- _Challenge_
Swap each "icon" in the entries for "symbol", and reproduce all the lines with nothing else changed.

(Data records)
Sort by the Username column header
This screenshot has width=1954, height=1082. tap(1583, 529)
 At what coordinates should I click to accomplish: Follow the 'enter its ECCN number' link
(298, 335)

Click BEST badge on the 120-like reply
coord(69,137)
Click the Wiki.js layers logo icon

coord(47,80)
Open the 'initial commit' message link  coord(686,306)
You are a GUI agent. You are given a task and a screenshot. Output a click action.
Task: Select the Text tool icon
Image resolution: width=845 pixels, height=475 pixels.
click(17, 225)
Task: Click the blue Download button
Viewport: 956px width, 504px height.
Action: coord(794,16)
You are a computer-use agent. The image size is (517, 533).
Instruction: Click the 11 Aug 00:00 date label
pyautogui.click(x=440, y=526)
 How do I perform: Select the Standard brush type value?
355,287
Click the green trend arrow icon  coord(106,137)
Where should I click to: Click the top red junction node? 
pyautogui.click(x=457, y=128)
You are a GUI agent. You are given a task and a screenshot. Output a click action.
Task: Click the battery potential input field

- _Answer_
Sort by the Username column header
This screenshot has width=1954, height=1082. tap(1583, 529)
 At what coordinates should I click to accomplish: Follow the 'enter its ECCN number' link
(298, 335)

Click BEST badge on the 120-like reply
coord(69,137)
Click the Wiki.js layers logo symbol

coord(47,80)
Open the 'initial commit' message link  coord(686,306)
You are a GUI agent. You are given a task and a screenshot. Output a click action.
Task: Select the Text tool symbol
Image resolution: width=845 pixels, height=475 pixels.
click(17, 225)
Task: Click the blue Download button
Viewport: 956px width, 504px height.
Action: coord(794,16)
You are a computer-use agent. The image size is (517, 533).
Instruction: Click the 11 Aug 00:00 date label
pyautogui.click(x=440, y=526)
 How do I perform: Select the Standard brush type value?
355,287
Click the green trend arrow symbol  coord(106,137)
Where should I click to: Click the top red junction node? 
pyautogui.click(x=457, y=128)
You are a GUI agent. You are given a task and a screenshot. Output a click action.
Task: Click the battery potential input field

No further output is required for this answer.